Is the gender gap in wages a myth or is it as the President said yesterday just math? If a company pays, as does the White House and most other government agencies, equally for the same job, why is there still a gap in total pay? Is that as Christina Hoff Summers would argue, not a wage gap since the cause is that women are in different job? Christopher Ingraham wrote in the Washington Post
The American Enterprise Institute caught the White House flat-footed yesterday with its finding that female White House workers earned roughly 88 cents to the dollar compared to male employees. This came the day before two high-profile executive orders aimed at narrowing the gender wage gap among federal contractors.
When asked about the discrepancy by reporters, spokesman Jay Carney said that those figures are based on the total of all staff jobs, and that women tend to fill more lower-paying positions than men. When you break it out by position, “men and women in equivalent roles here earn equivalent salaries,” Carney said. Incidentally, this is the pretty much the same argument that AEI scholar Christina Hoff Summers makes to argue that the gender wage gap is a myth.
Human Resource people (of which I was once one) would say it is all about classifying jobs. There is an endless debate about what jobs require more skills, more effort, more responsibility. Is the woman who comes to help your sick mother as a home health aide worth less than the man who manages the local convenience store? (Neither gets paid very well.) Is a pre-school teacher worth less than the CEO of Facebook? Ok. I can hear people saying that I’m comparing apples and oranges, but these are the kind of things we need to consider as we look at not only the gender issues but also at low wage jobs generally. If you look at the Washington Post chart, you can see that the national wage gap is pretty constant, but the general trend of the White House gap is down.
There are really several problems at work here. First is the failure to pay women an equivalent wage for the same work done by a man. This may be deliberate or the women may simply be given a different job title and classification. The second is what the Institute for Women’s Policy Research calls occupational segregation.
Pay equity may also be impacted by other more subtle factors than workplace discrimination. IWPR’s research shows that, irrespective of the level of qualification, jobs predominantly done by women pay less on average than jobs predominantly done by men. Women have made tremendous strides during the last few decades by moving into jobs and occupations previously done almost exclusively by men, yet during the last decade there has been very little further progress in the gender integration of work. This persistent occupational segregation is a significant contributor to the lack of significant progress in closing the wage gap.
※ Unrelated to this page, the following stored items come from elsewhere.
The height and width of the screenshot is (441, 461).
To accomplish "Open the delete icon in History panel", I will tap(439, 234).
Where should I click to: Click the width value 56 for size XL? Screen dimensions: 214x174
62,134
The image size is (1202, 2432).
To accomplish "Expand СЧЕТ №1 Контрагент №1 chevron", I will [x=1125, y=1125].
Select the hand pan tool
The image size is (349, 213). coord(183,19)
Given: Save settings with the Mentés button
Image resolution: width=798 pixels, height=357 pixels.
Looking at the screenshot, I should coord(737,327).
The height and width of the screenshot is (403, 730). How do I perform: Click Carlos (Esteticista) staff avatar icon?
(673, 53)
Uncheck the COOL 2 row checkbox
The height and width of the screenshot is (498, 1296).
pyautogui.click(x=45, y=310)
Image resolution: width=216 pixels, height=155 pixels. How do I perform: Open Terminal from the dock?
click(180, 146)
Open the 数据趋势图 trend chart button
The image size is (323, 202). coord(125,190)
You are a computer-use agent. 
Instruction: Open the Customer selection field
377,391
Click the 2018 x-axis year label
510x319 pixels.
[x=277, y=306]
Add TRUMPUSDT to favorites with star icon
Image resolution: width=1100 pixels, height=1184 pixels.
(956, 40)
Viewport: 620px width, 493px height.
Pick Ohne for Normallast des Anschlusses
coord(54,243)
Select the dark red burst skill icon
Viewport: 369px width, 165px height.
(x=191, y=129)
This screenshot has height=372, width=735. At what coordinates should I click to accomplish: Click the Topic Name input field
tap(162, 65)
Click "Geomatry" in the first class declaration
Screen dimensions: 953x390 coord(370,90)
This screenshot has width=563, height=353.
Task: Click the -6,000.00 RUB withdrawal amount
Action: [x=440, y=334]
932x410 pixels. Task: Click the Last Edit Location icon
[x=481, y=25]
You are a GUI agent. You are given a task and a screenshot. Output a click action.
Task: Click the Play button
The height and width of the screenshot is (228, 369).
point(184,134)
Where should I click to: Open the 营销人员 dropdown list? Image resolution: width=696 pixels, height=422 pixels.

The third problem is one that speaks mainly to women in the private sector at high levels: Women appear to be less willing to ask for more in salary negotiations. While this is unimportant and insignificant, more women are hurt by the first two problems.
In the late 1970s I was working as a research analyst for the Virginia State Equal Opportunity Office. We got a complaint from a woman professor at a state college who suspected that she was being paid less than a male colleague who started around the same time as she did. They were, I think, both coming up for tenure. This was the age before editable spreadsheets were common, but I managed to make a chart showing hire dates, educational levels, teaching load and teaching evaluations among other factors I can’t remember now for that department. When laid out, it became very clear that the women, including the complainant were being paid less. This set off a request for an analysis of the entire school as well as requests from several other state colleges and universities. I ended up teaching people from the schools how to do this themselves since there was no way I could tackle such a large project on my own. Problems were corrected, but I don’t recall that we ever compared salary levels at the Department of Physics (probably mostly men) to the School of Nursing (mostly women).
I tell this story for two reasons. One, the problem and issue has been around a long, long, time. And second, I think we need to look harder at occupational segregation and, if we can’t totally solve that, we need to look at how we, as a society, value what we call “women’s work.” In the end, that is the only way to cure the pay equity problem.
Reblogged this on Marcus' s Space and commented:
Men and women shall always have jobs they do prefer to do. Everybody should have equal chances and should be paid according to work and seniority. A woman doing the same job as a man for the same length of service should receive the same payment.
Well done. I got fired from a job about 15 years ago because I found the (un hidden, not password protected) spreadsheet on our server with everyone’s pay rate on it. When I saw that she, hired the same week as he, to do the exact same job with the exact same title made $10K less! per year, I could not keep my mouth shut. And the woman who had just gotten her five-year ‘pin’ made less than any new hire. Arseholes.
All too common a situation. Thanks for sharing your story.
A problem with occupational segregation is that it’s not going to go away anytime soon, because even though women get more college degrees than men, there are still more men graduating in majors that are associated with higher pay.
I think that in addition to encouraging women to go into tech and science jobs, we need to consider paying more for work often considered women’s work: like teaching and nursing.
I agree – teachers and nurses should be paid at least as well as CEO’s or ballpayers. At least they actually help people, unlike the latter.